[Saved data entries]
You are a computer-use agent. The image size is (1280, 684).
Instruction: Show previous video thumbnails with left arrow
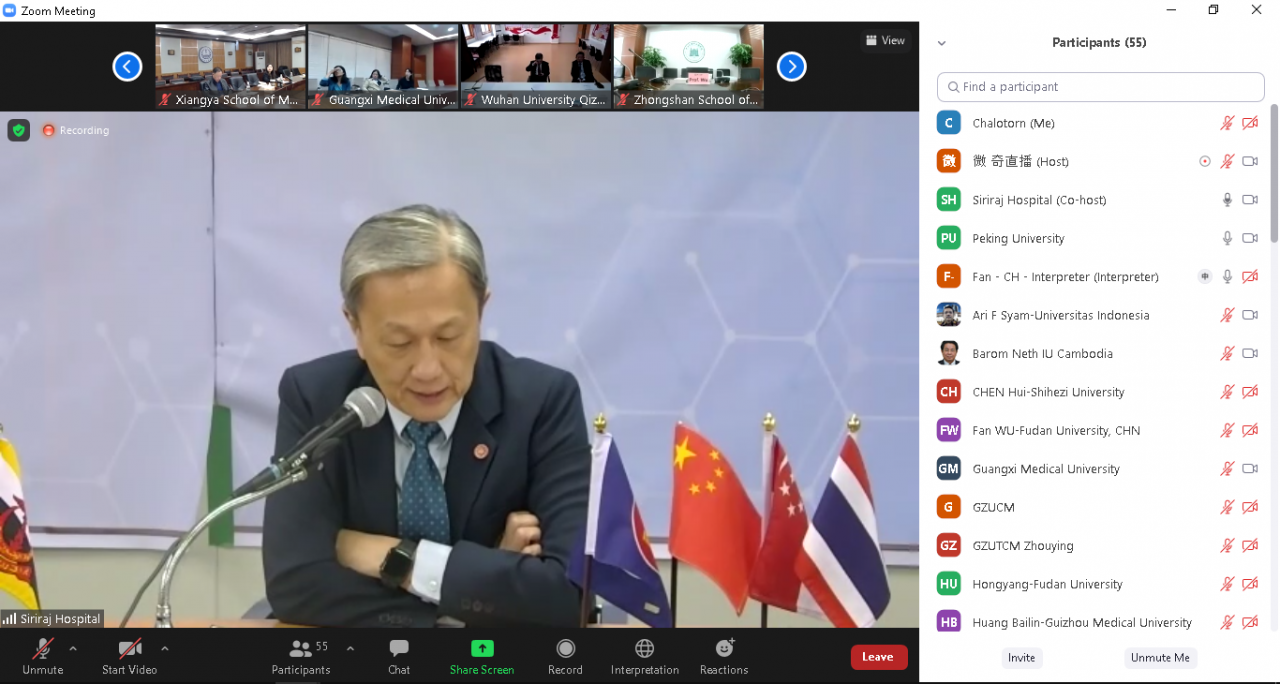(x=127, y=67)
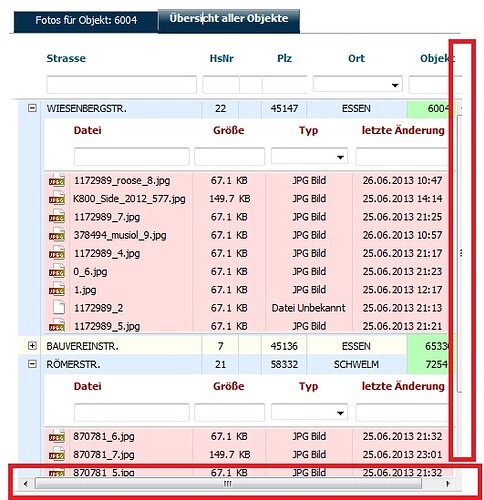Collapse the WIESENBERGSTR. row
Image resolution: width=484 pixels, height=500 pixels.
(32, 108)
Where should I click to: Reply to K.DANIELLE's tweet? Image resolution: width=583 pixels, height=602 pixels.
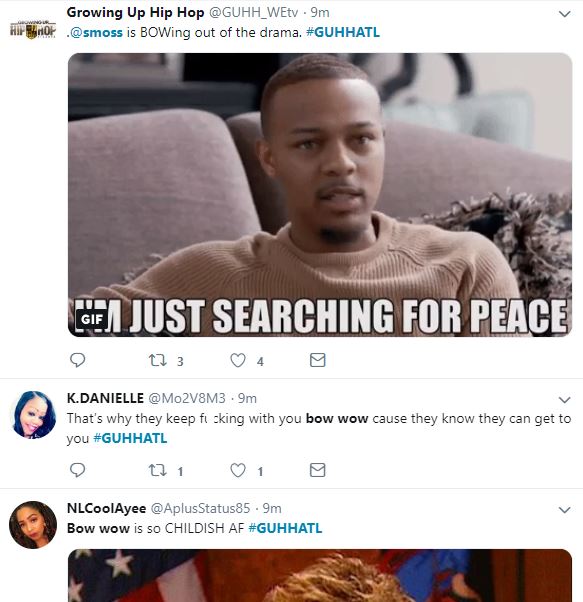[x=78, y=470]
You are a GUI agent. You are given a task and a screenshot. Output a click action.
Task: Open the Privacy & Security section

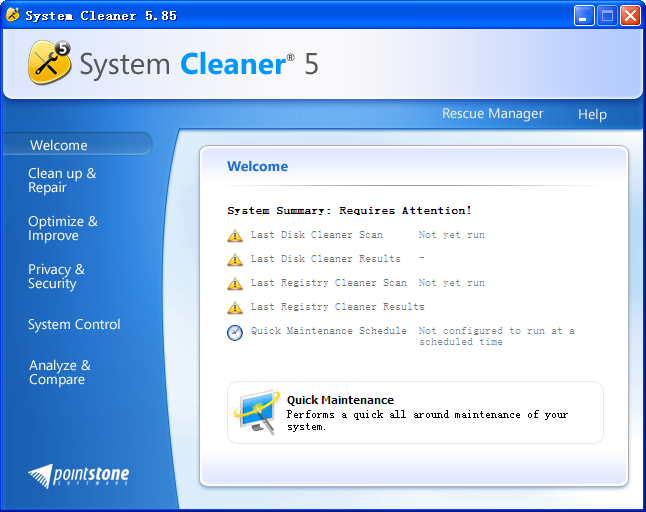(56, 276)
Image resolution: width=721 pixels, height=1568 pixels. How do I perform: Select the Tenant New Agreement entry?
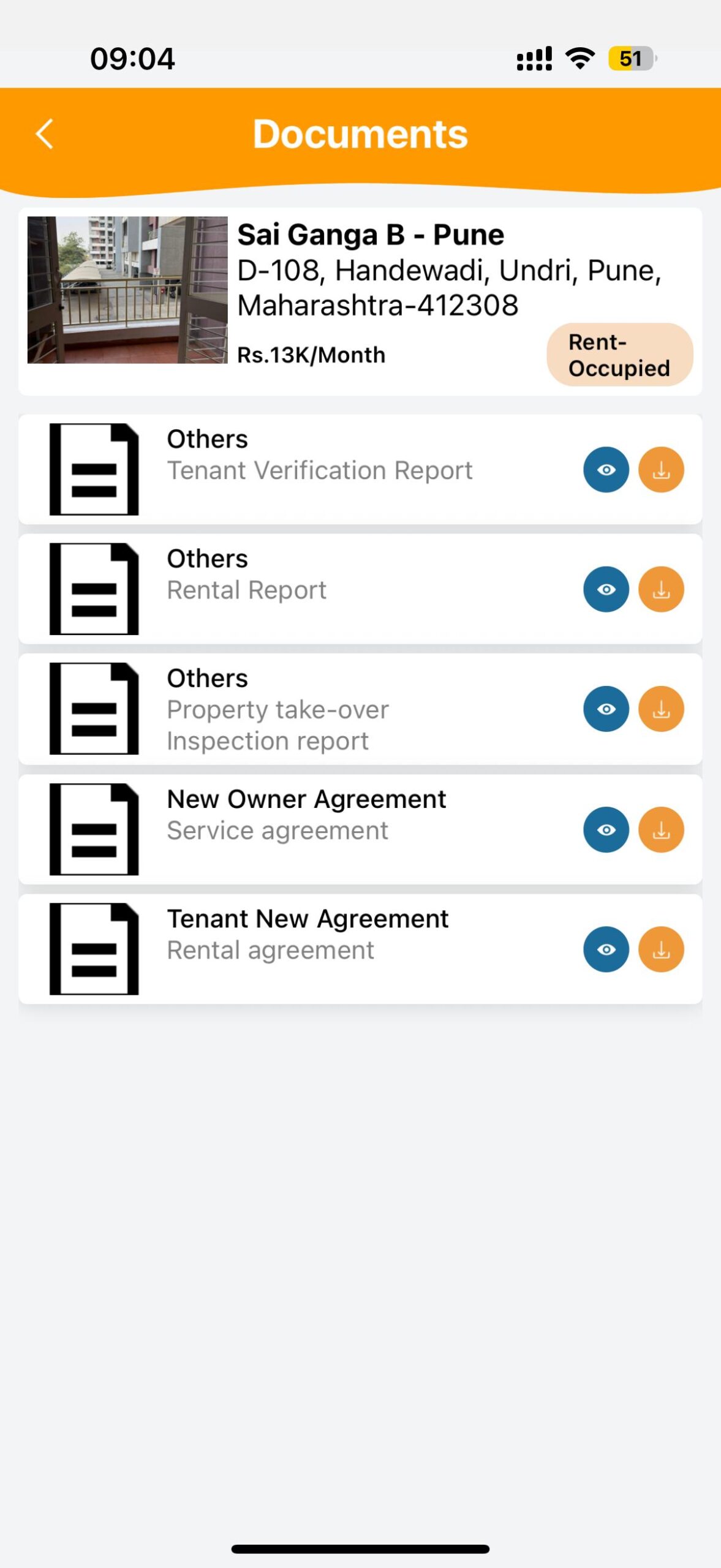[x=308, y=919]
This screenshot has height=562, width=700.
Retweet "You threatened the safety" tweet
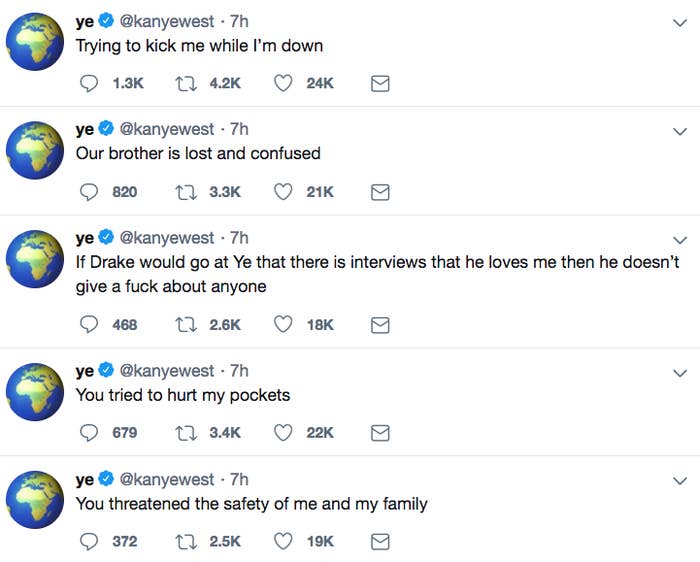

**Work task**
Each line above should be written out again unchanged; no images are to be carried over.

**Task output**
You are a computer-use agent. The image size is (1280, 684).
Instruction: Show previous video thumbnails with left arrow
(x=127, y=67)
Collapse the WIESENBERGSTR. row
Image resolution: width=484 pixels, height=500 pixels.
(32, 108)
Where should I click to: Reply to K.DANIELLE's tweet? Image resolution: width=583 pixels, height=602 pixels.
[x=78, y=470]
You are a GUI agent. You are given a task and a screenshot. Output a click action.
Task: Open the Privacy & Security section

(56, 276)
Image resolution: width=721 pixels, height=1568 pixels. How do I perform: Select the Tenant New Agreement entry?
[x=308, y=919]
This screenshot has height=562, width=700.
Retweet "You threatened the safety" tweet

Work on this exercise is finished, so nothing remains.